Tax sweet sodas, subsidize salads, one man’s dream

opinions

July 25, 2011 - 12:00 AM

While the president, House speaker and other Washington hangers-on worry about the debt ceiling and how to avoid fiscal catastrophe, Mark Bittman has his attention focused on a revolutionary way to save the world — or the world as he sees it, which is how the American people eat.
Bittman, who writes about food, wants to tax bad food and subsidize vegetables.
Unlike some politicians we know, Bittman doesn’t hesitate to be specific.
Sweetened drinks, he says, could be taxed at two cents an ounce, “so a six-pack of Pepsi would cost $1.44 more than it does now. An equivalent tax on fries might be 50 cents a serving; a quarter extra for a doughnut. Diet sodas would not be taxed.
Bittman, who obviously doesn’t plan to run for public office, would tax bad food high enough to generate “billions of dollars annually” and use the money to subsidize vegetables, whole grains, dried legumes — beans, to you — seasonal greens and fruit.
He gets excited at the thought. “We could sell those staples cheap — let’s say for 50 cents a pound, and almost everywhere: drugstores, street corners, convenience stores, bodegas (bars), supermarkets, liquor stores, even schools, libraries and other community stores,” he rhapsodizes.
Then Mr. Bittman comes back down to earth. His taxes and his subsidies would, he concedes, “upset the processed food industry,” not to mention those who might resent paying more for soda and chips and argue that their right to eat whatever they wanted was being breached.
“But,” he says, getting evangelical again, “public health is the role of government and our diet is right up there with any other public responsibility you can name, from water purity to mass transit.”
He also thinks his plan would be good for the poor because they buy a lot of soda and junk food and taxing those would lead them to buy better food. It would be a boon to the poor because “poor people suffer disproportionately from the cost of high-quality fresh foods. Subsidizing those foods would be particularly beneficial to them. Right now it’s harder for many people to buy fruit than Froot Loops; chips and Coke are a common breakfast. And since the rate of diabetes continues to soar — one-third of all Americans either have diabetes or are pre-diabetic — and because our health care bills are on the verge of becoming truly insurmountable, this is urgent for economic sanity as well as national health.”
Bittman is serious.
He points out that at least 30 cities and states have considered taxes on soda or all sugar-sweetened beverages, and they’re a logical target: of the 278 additional calories Americans on average consumed per day between 1977 and 2001, more than 40 percent came from soda “fruit” drinks, mixes like Kool-Aid and Crystal Light, and beverages like Red Bull, Gatorade and dubious offerings like Vitamin Water, which contains half as much sugar as Coke.

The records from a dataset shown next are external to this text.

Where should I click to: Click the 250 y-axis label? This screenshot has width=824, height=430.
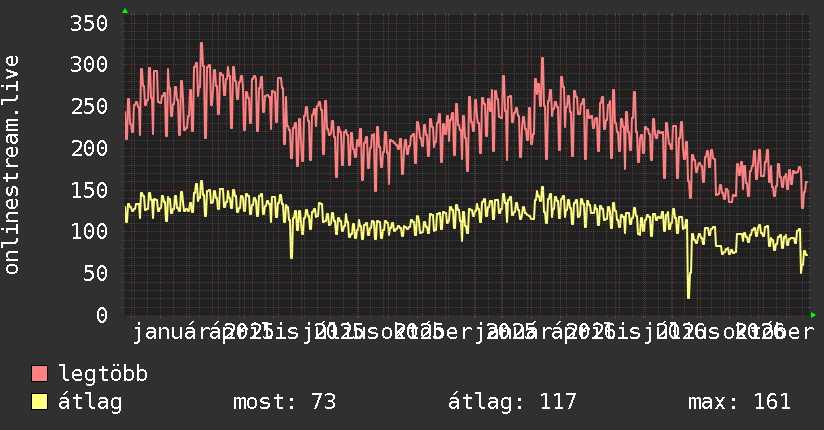89,106
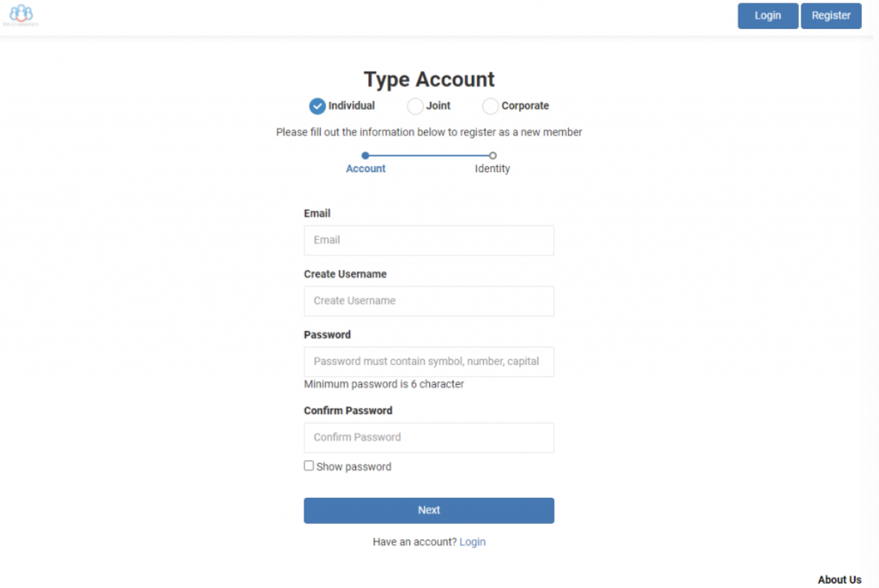Viewport: 879px width, 588px height.
Task: Focus the Email input field
Action: 428,241
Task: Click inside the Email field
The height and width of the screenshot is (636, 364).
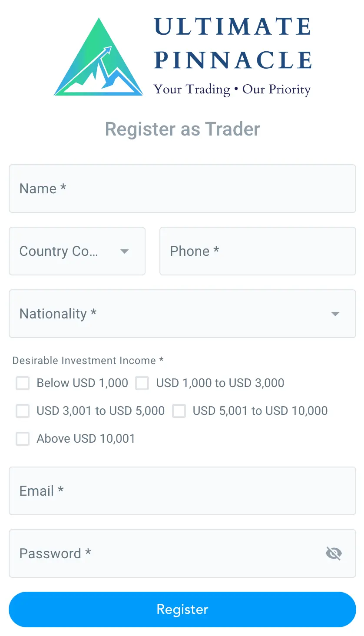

RESEARCH SHOWS that taxes on beverage items begin to have an effect at 1 cent an ounce. At that point, Bittman predicts, consumption would fall, health outcomes would improve, public health costs would fall and the world would begin to be a better place, all around.
He’s probably right. But, to go back to the beginning, Congress won’t even talk about raising taxes to lower the debt or raising the debt ceiling to save the world economy from fiscal disaster. Bittman’s tax on sugared drinks would save the country only from an increase in diabetes and maybe a paltry million early deaths, or so — penny ante stuff.
Sorry, Mark, but no brass ring on today’s Washington merry-go-round.

— Emerson Lynn, jr.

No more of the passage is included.